Kota Malang yang telah menasbihkan dirinya sebagai kota pendidikan, pariwisata dan industri yang terdeklarasikan sebagai sebuah pijakan sekaligus harapan yang dituangkan dalam tribina cita Kota Malang diputuskan dalam sidang paripurna gotong royong kota praja Malang 1962. Maka sejak itulah masyarakat kota Malang terus menggemakan kota Malang dengan tribina citanya ke manapun mereka berkiprah di pelosok negeri ini.

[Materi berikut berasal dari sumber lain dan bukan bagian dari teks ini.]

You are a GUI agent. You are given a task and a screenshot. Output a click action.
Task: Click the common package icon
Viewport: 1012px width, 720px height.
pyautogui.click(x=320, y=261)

Seiring berjalannya waktu sejak tribina cita diputuskan kota Malang semakin mampu mewujudkan cita-citanya tersebut. Saat ini wajah Kota Malang sebagai kota pendidikan sudah begitu populer di negeri ini sehingga setiap tahunnya berduyun anak-anak muda dari seluruh pelosok negeri ini menimba pengetahuan di Kota Malang. Sebagai kota industri yang berawal dari potensi industri rokok yang kala itu begitu tumbuh subur di kota Malang saat ini semakin berkembang pada berbagai jenis produk industri lainnya yang lebih semarak dengan industri kerajinan, makanan dan industri kreatif sehingga membuat Kota Malang selalu bisa tampil mengikuti kemajuan jamannya. Dan sebagai kota pariwisata pun kota Malang terus berbenah diri untuk tetap layak tampil sebagai tempat tujuan wisata mulai dari infrastrukturnya sampai segala fasilitas yang mendukungnya.
Sejak ditetapkan sebagai kota praja Malang terus berbenah diri bahkan sepuluh tahun setelah itu Malang membangun stadion Gajayana tepatnya pada tahun 1924 yang dilengkapi dengan kolam renang (swembat yang populer disebut slembat) dan dua lapangan sepakbola kecil di luar. Konon stadion Gajayana merupakan salah satu stadion tertua di Indonesia, tapi sayang pada era tertentu monumen yang punya nilai sejarah ini pun harus dikorbankan demi kepentingan pemodal. Namun terlepas dari problematika tersebut kota Malang terus menghias wajahnya agar tetap layak disebut kota modern di Jawa Timur maka terwujudlah beberapa bangunan yang bisa memantaskan predikat kota Malang sebagai kota kedua setelah Surabaya antara lain GOR Ken Arok, fly over, gedung DKM, jalan Sukarno Hatta, bangunan sarana pendidikan, hotel dan seterusnya.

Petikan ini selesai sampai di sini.